Records drawn from a dataset
• • • • • • •

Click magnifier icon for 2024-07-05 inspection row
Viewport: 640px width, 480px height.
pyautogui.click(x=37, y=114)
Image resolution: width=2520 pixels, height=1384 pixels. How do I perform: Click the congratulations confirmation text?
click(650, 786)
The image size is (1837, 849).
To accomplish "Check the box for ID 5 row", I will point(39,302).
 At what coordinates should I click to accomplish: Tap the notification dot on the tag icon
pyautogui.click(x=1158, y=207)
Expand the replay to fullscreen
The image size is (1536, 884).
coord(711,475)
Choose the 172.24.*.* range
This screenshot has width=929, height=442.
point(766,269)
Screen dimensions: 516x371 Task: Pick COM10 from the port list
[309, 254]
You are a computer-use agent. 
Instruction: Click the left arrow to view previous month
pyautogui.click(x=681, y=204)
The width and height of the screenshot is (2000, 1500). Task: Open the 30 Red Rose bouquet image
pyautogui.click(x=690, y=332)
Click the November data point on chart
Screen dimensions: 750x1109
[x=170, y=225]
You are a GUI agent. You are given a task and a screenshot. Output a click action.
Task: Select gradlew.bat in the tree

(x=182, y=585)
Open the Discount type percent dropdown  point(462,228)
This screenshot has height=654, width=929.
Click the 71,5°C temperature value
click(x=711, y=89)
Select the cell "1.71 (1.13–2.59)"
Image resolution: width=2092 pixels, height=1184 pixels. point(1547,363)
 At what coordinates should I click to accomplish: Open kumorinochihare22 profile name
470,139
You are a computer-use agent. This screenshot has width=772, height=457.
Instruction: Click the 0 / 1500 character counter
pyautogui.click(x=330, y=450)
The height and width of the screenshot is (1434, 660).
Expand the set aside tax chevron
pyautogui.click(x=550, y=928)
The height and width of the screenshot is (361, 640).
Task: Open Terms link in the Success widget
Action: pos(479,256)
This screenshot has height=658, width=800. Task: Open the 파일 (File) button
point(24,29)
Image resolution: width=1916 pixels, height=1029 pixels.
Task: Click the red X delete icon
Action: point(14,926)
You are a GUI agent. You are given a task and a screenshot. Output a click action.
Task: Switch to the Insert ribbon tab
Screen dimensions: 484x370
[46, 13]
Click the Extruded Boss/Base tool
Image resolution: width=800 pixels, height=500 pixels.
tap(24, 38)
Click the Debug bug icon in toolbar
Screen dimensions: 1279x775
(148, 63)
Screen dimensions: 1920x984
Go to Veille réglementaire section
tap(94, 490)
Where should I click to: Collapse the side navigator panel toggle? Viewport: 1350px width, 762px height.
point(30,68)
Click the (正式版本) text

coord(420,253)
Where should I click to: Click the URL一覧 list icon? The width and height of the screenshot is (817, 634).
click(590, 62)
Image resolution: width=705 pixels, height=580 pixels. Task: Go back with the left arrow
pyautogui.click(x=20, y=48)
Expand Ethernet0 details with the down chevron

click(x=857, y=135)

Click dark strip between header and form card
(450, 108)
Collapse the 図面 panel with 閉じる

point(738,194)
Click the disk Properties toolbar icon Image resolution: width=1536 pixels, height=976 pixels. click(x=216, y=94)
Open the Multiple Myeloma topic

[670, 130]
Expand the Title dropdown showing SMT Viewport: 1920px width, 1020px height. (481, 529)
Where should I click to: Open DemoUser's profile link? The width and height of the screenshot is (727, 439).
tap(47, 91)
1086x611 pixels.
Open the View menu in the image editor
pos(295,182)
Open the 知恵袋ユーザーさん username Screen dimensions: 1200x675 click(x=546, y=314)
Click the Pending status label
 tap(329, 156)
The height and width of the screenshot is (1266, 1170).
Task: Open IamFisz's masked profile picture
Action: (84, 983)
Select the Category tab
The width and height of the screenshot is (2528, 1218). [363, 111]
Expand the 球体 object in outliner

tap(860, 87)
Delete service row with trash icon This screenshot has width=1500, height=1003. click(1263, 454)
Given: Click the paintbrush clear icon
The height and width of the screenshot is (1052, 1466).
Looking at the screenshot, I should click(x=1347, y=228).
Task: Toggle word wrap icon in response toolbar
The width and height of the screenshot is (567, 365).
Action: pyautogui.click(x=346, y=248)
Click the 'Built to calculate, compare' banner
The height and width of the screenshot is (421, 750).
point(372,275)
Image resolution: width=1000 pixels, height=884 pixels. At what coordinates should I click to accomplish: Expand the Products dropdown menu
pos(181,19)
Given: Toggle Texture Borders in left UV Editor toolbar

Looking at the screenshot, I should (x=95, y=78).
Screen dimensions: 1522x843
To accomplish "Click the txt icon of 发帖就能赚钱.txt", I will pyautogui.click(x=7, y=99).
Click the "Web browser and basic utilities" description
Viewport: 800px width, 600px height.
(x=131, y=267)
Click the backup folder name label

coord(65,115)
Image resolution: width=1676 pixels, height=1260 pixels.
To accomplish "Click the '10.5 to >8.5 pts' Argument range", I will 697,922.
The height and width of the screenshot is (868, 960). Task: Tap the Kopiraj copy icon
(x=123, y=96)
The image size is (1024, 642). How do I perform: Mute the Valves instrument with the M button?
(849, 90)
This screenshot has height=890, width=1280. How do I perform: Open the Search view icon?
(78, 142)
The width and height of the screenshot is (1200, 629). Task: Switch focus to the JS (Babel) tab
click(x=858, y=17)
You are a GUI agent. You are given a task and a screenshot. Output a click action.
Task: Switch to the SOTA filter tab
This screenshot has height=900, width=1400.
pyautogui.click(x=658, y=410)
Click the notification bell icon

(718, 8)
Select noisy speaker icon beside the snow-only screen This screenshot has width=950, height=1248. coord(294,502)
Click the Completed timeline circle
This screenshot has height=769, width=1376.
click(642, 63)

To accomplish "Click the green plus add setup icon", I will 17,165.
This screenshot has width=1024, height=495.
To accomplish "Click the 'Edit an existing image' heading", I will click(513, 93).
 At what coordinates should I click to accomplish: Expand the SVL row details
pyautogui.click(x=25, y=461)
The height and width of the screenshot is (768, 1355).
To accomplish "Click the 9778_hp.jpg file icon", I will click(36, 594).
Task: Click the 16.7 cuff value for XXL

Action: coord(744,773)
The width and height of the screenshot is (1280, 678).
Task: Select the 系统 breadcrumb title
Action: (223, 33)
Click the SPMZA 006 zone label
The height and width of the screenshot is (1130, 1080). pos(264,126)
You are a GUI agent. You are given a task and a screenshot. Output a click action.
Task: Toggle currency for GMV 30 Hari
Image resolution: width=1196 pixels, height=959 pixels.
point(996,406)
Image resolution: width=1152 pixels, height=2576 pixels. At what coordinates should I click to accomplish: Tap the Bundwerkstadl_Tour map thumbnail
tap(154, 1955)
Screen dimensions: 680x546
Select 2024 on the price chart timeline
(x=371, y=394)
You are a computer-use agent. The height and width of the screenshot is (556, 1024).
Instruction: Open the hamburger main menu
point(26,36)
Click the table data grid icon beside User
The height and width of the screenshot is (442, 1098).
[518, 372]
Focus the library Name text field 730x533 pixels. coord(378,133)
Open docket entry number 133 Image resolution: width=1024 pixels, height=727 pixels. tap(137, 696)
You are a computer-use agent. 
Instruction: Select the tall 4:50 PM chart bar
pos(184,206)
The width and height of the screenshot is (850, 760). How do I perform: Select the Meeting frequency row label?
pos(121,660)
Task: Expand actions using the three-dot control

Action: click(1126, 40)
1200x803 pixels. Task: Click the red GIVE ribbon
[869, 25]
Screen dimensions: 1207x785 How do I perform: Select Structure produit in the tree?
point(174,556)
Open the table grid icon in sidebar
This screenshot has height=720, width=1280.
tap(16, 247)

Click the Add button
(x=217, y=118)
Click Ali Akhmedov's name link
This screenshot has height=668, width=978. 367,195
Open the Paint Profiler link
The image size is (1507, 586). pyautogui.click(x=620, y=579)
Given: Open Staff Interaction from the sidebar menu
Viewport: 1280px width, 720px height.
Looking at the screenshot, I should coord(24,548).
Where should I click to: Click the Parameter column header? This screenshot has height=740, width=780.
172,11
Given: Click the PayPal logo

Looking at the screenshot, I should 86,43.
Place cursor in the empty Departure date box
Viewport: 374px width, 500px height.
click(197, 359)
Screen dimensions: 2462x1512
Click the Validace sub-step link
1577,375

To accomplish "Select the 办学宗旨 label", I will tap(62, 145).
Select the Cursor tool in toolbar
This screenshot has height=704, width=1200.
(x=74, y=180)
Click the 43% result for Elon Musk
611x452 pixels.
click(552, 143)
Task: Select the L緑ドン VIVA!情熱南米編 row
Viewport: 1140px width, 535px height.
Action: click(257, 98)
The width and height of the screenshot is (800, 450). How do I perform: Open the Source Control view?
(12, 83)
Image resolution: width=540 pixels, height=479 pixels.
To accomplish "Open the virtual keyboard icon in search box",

• • • • • • •

Check the entries above line by line and return each one containing the word "computer".

You are a computer-use agent. 
You are a computer-use agent. This screenshot has width=772, height=457.
You are a computer-use agent. The height and width of the screenshot is (556, 1024).
You are a computer-use agent. 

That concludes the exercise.